Works push up rates

By Charlene Gatt
CITY of Maribyrnong ratepayers will be slugged an extra six per cent next financial year – and there’s no end in sight with similar rate rises projected over the next five years.
Inflationary pressures and the need for capital works are listed as the prime reasons behind the rise, with the council devoting 2.2 per cent of the increase to the municipality’s annual Sustainability and Infrastructure Fund.
The increase will provide the council with more than $52.5 million in rates charges and follows a succession of similar increases over the past three years.
Since its formation in 1994, Maribyrnong Council has not kept rates at the same rate two years running.
“We’ve been able to keep our rate rises probably in line with other councils,” council finance manager Bryan Stone said.
“If you look at most other councils rate increases this year they’ll be around the six per cent and they won’t have that attempt to address the community infrastructure.”
Neighbouring municipalities have proposed more modest rate rises, with Hobsons Bay Council increasing its rates by 3.9 per cent and Brimbank City Council by 3.92 per cent.
Meanwhile, Maribyrnong Council is set to reap an additional $26 million from ratepayers by the 2013-14 financial year thanks to the council’s five-year long-term financial plan.
Under the plan, which includes an annual six per cent increase plus supplementary rates, the council’s takings will jump from $52.5 million to $78.9 million.
But Maribyrnong’s Sustainable Development general manager John Luppino insists the anticipated rises will not be a “windfall” for the council and said upcoming developments such as the Cedar Woods Estate would create more infrastructure for the council to tend to.
“It’s not a windfall because at the end of the day we inherit the roads, the footpaths, we have to maintain them, we have to provide services, so the rates are basically put back in the community,” he said.

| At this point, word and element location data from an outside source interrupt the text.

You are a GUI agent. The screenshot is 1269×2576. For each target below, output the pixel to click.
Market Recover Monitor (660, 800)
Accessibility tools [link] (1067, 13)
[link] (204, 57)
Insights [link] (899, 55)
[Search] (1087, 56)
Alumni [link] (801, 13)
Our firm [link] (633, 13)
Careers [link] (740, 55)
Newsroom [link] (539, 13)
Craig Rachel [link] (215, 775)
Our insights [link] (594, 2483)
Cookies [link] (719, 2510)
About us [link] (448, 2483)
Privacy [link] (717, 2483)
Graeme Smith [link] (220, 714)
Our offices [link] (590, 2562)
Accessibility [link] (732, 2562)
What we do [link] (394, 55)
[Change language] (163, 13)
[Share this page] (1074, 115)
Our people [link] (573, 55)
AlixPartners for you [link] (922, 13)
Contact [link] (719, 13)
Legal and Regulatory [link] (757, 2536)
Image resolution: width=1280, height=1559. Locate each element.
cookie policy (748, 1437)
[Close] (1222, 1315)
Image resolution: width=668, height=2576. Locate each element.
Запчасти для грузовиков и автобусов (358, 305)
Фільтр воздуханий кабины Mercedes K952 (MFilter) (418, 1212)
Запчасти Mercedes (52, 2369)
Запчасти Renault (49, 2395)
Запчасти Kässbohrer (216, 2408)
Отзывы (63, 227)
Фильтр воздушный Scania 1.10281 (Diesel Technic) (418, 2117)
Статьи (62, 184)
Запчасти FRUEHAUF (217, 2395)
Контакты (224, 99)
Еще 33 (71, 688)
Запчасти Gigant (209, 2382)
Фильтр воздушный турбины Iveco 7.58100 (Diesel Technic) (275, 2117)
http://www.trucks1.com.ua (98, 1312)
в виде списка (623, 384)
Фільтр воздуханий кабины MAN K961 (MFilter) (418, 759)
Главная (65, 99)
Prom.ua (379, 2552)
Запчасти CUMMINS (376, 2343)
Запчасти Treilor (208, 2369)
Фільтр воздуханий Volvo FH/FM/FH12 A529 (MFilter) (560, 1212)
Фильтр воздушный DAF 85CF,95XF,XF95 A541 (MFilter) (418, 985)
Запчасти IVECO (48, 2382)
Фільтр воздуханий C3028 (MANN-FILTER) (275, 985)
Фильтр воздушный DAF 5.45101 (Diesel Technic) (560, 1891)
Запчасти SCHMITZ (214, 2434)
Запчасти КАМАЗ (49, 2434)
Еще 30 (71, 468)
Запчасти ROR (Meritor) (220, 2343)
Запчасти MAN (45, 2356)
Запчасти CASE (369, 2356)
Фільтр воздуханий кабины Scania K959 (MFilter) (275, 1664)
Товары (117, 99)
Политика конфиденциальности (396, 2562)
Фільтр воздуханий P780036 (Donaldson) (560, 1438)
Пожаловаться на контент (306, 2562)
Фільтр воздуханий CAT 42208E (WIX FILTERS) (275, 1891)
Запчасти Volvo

“This perception of windfalls doesn’t exist, and we’re actually out of pocket most of the time.”
In what could be another hit to ratepayers’ hip pockets, the council is conducting a mandatory revaluation of properties in the municipality, which may drive this year’s rate increase considerably higher.
Under the biennial process, the council employs contractors that inspect a percentage of properties in the municipality both physically and through recent sales in the area before revaluing.
The contractors report back to the Auditor-General and residents are notified of the results.
Residents then have the opportunity to object to the revaluation’s findings if they see fit.
“There will be some people through the revaluation that will actually pay less this year then they paid last year,” Mr Luppino said.
“At the end of the day someone’s going to have to pick up the shortfall and it will be those people whose property value is increased.”
Maribyrnong mayor Michelle MacDonald has branded the revaluation a necessary evil.
“As homeowners, we love the see the value of our property go up, we hate to see our rates go up and this is the reality of the rating system,” she said.
“It’s a tax on property, and we don’t particularly approve of the rating system. We think we should get a proportion of the GST and be fully funded as a sector.
“Unfortunately we are made to do evaluations by the State Government – I don’t like it, it’s not redistributed … however, we have to do it and I think that in the environment we’re operating in we do a really good job.”